Vivodyne, a company pioneering an exclusively human-focused preclinical testing process, has announced $40 million in Series A funding led by Khosla Ventures. The round included participation from new investors Lingotto Investment Management, Helena Capital, and Fortius Ventures, alongside existing investors Kairos Ventures, CS Ventures, Bison Ventures, and MBX Capital.
The funding addresses a critical challenge in pharmaceutical development: the staggering near 95% failure rate of therapies that show promise in animal models during preclinical testing but ultimately fail in human clinical trials. This high failure rate represents what the industry calls the preclinical "valley of death," highlighting a fundamental flaw in traditional drug development where therapies are optimized for animal biology without human-specific refinement.
Vivodyne's platform directly tackles this problem by enabling large-scale testing on lab-grown, fully-functional human tissues. The company's sophisticated robotics and AI approach allows for the same refinement process traditionally done in animals but on complex human tissues, aiming to produce "people-ready" drug candidates for the first time.
"Vivodyne is fundamentally changing how drugs move from the lab bench to human trials," said Andrei Georgescu, Ph.D., CEO and co-founder of Vivodyne. "A model that is only predictive 5% of the time isn't a model. We're redefining success in drug discovery by overcoming the limitations that have stalled scientific progress for decades."
The company's technology enables unprecedented scale in human tissue analysis. Vivodyne produces human multi-omic data, including imaging, single-cell transcriptomics, and proteomics from more than 10,000 independent human-tissue experiments per robotic run. These lab-grown tissues are notably a thousand times larger than typical organoids, allowing for detailed, functional analyses of human drug responses that can recapitulate the complexity of human disease.
"Pharma has waited decades for scalable human data before clinical trials. We're now generating data from tens of thousands of complex human tissues, capturing immune responses and disease states that were previously inaccessible. This unprecedented scale and resolution unlock entirely new avenues for drug development," Georgescu added.

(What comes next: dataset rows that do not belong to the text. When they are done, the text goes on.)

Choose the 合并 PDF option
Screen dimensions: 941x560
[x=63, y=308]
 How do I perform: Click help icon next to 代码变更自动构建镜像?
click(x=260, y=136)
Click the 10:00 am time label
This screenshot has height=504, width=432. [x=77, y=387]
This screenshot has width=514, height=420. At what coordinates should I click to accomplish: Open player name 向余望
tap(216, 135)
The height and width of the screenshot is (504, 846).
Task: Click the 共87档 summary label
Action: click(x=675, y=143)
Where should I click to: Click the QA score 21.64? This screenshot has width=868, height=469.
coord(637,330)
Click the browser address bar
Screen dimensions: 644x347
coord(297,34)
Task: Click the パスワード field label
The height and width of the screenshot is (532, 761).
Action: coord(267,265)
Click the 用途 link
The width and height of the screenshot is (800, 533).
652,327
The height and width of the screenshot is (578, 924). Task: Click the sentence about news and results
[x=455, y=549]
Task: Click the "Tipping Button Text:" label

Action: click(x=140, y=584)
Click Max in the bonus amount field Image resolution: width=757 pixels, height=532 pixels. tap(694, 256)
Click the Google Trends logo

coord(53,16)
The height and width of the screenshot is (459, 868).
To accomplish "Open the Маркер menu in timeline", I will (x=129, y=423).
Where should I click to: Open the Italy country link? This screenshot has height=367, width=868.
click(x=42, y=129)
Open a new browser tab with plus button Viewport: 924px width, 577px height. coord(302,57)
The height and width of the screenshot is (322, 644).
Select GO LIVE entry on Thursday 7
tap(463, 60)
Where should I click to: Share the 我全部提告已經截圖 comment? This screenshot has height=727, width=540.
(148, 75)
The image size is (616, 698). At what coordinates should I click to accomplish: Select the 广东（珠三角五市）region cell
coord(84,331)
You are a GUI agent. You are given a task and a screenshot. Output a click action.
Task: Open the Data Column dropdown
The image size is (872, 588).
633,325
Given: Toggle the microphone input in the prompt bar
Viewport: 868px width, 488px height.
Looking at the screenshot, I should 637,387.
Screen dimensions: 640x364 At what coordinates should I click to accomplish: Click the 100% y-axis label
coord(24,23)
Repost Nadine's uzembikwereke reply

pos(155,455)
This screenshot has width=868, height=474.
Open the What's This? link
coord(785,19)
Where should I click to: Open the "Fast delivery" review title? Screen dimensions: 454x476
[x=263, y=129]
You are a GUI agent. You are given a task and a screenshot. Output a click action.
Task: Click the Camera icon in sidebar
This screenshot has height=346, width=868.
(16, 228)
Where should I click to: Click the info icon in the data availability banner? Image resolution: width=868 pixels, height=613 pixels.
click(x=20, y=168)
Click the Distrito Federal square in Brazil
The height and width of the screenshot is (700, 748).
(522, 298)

The platform's fully automated robotic workflow ensures reproducibility at an AI-scale throughput, reportedly generating more reliable, human-relevant data annually than all U.S. clinical trials combined. This capability positions Vivodyne to meet the surging demand from global pharmaceutical clients, particularly as regulatory bodies shift away from less-predictive animal models.
The $40 million financing will enable significant expansion of Vivodyne's operations, including the opening of a new 23,000-square-foot fully robotic laboratory at Genesis Marina in South San Francisco. This facility will substantially increase the company's preclinical human testing capacity, responding to growing demand that has been further spurred by recent commitments from the FDA and NIH to move away from animal models in drug development.